As stated previously, a main goal of this study is to use genomic alteration data (SGAs) to reveal common disease mechanisms shared among tumors (within or across cancer types). We found that clustering in the SGA space did not result in clean clusters for any of the cluster sizes (Fig. 3a). This result is expected because the heterogeneity of SGAs among tumors prevent the clustering algorithm from finding the similarity among tumors. In comparison, representing tumors in the semantic space–each tumor is represented as a vector spanning the topic space–revealed clear-cut clusters using either consensus clustering or t-SNE projection (Fig. 3b and c). The clearer separation of clusters in the topic space indicates that the topics captured the recurrent semantic themes (potentially reflecting functions of perturbed pathways), thus enabling the clustering algorithm to detect the similarity of tumors sharing common themes.
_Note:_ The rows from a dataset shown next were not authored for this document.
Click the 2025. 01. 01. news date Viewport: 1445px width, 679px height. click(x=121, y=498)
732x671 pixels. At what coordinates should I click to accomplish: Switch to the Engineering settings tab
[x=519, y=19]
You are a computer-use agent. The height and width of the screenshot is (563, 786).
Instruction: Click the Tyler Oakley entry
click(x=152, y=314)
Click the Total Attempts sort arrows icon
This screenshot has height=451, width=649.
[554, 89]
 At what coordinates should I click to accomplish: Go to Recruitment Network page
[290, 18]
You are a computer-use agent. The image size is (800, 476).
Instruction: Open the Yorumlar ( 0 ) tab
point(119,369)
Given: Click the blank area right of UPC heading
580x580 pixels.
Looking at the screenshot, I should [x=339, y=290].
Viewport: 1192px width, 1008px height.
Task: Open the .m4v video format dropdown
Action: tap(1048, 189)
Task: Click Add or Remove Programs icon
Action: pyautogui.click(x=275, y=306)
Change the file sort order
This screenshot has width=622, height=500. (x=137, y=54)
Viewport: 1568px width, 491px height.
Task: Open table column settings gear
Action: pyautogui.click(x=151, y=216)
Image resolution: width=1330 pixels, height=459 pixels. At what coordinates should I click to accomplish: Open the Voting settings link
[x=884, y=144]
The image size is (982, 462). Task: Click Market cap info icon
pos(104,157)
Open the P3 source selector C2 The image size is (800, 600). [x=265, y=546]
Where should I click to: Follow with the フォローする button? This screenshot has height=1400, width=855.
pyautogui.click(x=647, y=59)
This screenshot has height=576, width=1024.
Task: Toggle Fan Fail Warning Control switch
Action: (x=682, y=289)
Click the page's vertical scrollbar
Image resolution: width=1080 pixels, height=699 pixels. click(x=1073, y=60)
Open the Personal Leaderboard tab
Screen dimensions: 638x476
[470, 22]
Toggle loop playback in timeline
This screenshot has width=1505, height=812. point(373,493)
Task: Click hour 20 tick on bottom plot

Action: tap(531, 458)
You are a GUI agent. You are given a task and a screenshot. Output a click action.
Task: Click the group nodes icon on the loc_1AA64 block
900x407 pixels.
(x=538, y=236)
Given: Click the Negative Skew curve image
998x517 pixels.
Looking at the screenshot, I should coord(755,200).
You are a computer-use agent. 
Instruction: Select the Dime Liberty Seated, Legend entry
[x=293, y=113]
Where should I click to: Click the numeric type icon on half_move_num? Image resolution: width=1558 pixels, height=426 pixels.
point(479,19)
It is particularly interesting that the majority of clusters contains tumors from multiple cancer types, indicating that certain semantic themes are shared among the tumors from different cancer types.

Fig. 3
figure 3

Tumor Clustering and Visualization. Both a and b are the consensus clustering results of all of the tumors. a Consensus clustering of tumors based on their genomic alterations. b Consensus clustering of tumors based on their topic associations. c and d are the results of t-SNE embedding and visualization of tumors represented in topic space. In Panel c, the tumors are labeled based on the clustering results seen in b; in Panel d, the tumors are labeled based on their cancer type

Distinct topic allocation patterns across clusters

A key motivation of employing nHDP, instead of other probabilistic topic models such as the LDA model, is that nHDP not only detects recurrent themes but also, importantly, the covariance structure of topics. In other words, if a topic represents a pathway perturbed by SGAs, nHDP can capture the patterns of pathway perturbations. We examined and illustrated example topic allocation trees, which shows the proportions of samples in a cluster that are associated with each topic (Fig. 4). Apparently, the pattern of topic associations differed between clusters, and certain subtrees are strongly associated with one cluster but not the other. This implies that the combination of semantic (functional) themes, rather than the possession of unique functional themes, is what separates the different clusters. While we found that many topics close to the root would show up in multiple clusters, there are other more specific topics that are exclusive to one cluster. This was expected, because the topics that are close to the root in the hierarchy are more general functional themes and could be shared across clusters. However, the topics deep in the hierarchy are more specific and so should appear in fewer clusters.

Fig. 4
figure 4

Graphical visualization of cluster-to-topic associations. The calculated degree of cluster-to-topic associations for two of the clusters using the clustering results seen in Fig. 3b. These visualizations show the structure of the topic tree, where each node represents a topic, and the different patterns of topics associated with individual clusters. The color scale denotes the proportion of tumors in a cluster associated with each topic, where white means that none of the tumors in the clusters are associated and black means that all of the tumors are associated with the topic. a The visualization for the topics associated with cluster 4. b The visualization for the topics associated with cluster 5

Survival analysis

Assuming that different clusters consist of tumors sharing common disease mechanisms, we performed survival analysis to determine if such subtyping reveals clinical differences. Using the 8 clusters generated to group the tumors, we performed survival analysis on each of the different cancer types, where tumors were grouped according to their cluster id obtained from the consensus clustering analysis. Of the five cancer types, BRCA, HNSC, and LUSC were all found to be significant. This was true both when all samples and clusters were used, and when only the clusters containing at least 25 samples were used. The resulting survival curves can be seen in Fig. 5. These results indicate that semantic representation and clustering revealed cancer subtypes that have significantly different tumors with biologically different features, which were identified using their topic associations.

Fig. 5
figure 5

Survival analysis of tumors. The survival analysis curves calculated using only the clusters that contain at least 25 samples. Figs. a, b, and c correspond to cancer types BRCA, HNSC, and LUSC respectively


In this study, we investigated the utility of semantic representation and topic modeling for identifying patterns in signaling pathway perturbations in different tumors. Our results show that semantic representation of SGAs makes it possible to detect the functional similarity of different genes, which in turn enabled nHDP to detect recurrent patterns of pathway perturbation. Interestingly, this approach enabled us to identify cancer subtypes (clusters) consisting of tumors with quite diverse tissues of origin, which exhibit significantly different clinical outcomes (survival).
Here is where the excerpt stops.